At the time of the rush, California was still technically part of Mexico. The area was under American military occupation as the result of the Mexican–American War. After the war ended in February 1848, California became a possession of the United States, but it did not become a state until September 1850. So during this time there was no civil type of government. Of course this led to a confusing and changing mixture of Mexican rules, American principles, and personal dictates, so when disputes broke out over claims and boundaries, miners would settle things out themselves and that settlement was quite often with a gun.

Most of the mining that took place was placer mining. What started out a panning eventually went ot rocker boxes and long toms. Soon creeks were diverted and flumes were built to carry water where it was needed. Modern estimates are that as much as 12 million ounces 370 tons of gold were removed in the first five years of the Gold Rush.
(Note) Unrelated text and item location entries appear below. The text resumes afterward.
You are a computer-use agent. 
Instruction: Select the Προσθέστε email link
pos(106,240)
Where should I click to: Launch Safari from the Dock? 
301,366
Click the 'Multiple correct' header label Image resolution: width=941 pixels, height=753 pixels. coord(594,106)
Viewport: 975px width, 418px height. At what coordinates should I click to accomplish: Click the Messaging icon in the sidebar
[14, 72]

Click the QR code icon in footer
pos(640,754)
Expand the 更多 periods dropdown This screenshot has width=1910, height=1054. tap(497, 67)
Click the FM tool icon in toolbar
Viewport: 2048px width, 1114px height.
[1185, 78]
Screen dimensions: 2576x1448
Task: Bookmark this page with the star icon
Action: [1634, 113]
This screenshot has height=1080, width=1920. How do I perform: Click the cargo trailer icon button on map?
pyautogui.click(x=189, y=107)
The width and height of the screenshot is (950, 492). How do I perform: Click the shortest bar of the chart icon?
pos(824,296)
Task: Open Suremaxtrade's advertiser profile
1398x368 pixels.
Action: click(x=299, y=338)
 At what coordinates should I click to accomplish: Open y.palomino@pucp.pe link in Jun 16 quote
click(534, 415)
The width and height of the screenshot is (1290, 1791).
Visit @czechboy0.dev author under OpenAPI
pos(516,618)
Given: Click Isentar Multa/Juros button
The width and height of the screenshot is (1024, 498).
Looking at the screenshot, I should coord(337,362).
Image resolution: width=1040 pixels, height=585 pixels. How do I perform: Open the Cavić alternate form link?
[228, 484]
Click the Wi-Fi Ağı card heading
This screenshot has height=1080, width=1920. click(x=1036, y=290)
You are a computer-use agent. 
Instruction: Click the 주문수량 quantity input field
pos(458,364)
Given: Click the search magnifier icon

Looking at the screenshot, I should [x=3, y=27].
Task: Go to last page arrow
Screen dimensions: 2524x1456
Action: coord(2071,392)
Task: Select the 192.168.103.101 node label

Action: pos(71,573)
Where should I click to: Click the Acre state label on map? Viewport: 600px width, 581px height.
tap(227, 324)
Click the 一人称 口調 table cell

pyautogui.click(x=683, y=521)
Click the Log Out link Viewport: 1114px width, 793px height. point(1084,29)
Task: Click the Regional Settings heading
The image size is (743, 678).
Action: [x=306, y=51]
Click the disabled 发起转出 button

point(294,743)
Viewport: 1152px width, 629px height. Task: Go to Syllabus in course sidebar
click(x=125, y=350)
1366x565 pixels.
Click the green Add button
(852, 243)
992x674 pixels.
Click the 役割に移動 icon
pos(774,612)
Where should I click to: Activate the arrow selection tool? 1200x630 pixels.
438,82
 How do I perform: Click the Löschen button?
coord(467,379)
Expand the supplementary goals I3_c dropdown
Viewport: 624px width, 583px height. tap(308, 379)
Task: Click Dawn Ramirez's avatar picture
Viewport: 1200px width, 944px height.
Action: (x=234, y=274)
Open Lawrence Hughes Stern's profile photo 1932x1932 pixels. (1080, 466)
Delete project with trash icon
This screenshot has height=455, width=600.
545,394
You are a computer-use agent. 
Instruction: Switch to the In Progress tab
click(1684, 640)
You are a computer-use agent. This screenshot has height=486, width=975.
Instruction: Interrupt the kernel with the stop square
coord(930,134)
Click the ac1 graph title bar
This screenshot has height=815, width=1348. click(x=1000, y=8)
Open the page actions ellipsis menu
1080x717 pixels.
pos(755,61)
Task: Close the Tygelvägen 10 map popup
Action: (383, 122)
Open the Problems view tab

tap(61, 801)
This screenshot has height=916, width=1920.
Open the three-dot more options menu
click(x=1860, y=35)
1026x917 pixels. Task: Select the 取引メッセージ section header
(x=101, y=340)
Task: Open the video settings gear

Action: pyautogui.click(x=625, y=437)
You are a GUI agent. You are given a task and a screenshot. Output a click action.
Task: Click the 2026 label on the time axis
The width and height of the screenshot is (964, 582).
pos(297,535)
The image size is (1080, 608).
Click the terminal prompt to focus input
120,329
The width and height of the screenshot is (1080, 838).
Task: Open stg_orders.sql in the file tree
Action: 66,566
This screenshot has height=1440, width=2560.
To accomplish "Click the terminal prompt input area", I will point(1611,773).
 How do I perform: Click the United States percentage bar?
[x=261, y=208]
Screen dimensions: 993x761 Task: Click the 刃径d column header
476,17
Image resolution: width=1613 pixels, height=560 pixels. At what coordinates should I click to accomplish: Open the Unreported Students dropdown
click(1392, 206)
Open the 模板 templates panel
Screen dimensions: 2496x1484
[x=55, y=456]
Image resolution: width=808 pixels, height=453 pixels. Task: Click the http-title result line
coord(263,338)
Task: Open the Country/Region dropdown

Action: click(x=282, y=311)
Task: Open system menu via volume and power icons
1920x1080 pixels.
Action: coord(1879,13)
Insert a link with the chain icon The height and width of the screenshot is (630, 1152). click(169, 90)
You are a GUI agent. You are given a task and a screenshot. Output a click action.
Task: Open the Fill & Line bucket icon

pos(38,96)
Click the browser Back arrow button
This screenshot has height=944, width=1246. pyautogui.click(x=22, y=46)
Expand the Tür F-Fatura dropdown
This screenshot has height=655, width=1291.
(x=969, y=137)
Aound 1853, miners started hydraulic mining on the creek beds and hill sides. Using water from the flumes and having it diverted into water monitors, a miner could blast tons of over burden away in minutes. It is estimated that 11 million ounces 340 tons of gold had been recovered by hydraulic mining.

There was a lot of gravels from these hill sides that were washed into the valleys and of course not all of that was mined or processed through sluice runs. You had vallyes filled with millions of tons of these gravels just sitting there and so by the late 1880's dredging technology started to be used. These large dredges could excavate hindred of tons of gravels every hour running 24 hours a day.It is estimated that more than 20 millio ounces of gold was recovered just by dredging. That's 620 tons of gold.

Soon hard rock mining started to take place from many quarts veins that were in the mountains. Rock was blasted and crushed and the gold was separated over the tables and rns insides the many mills that were scattered throughout Sierra Nevada range. However by the late 1880's, word got out about a big gold stike in Dawson City Yukon and many of the stampeders packed up and headed north.

There is still small scale mining that goes on this area of California today not it is a lot quieter and a whole lot more low key. In fact a lot of people don't even know that gold mining still goes on.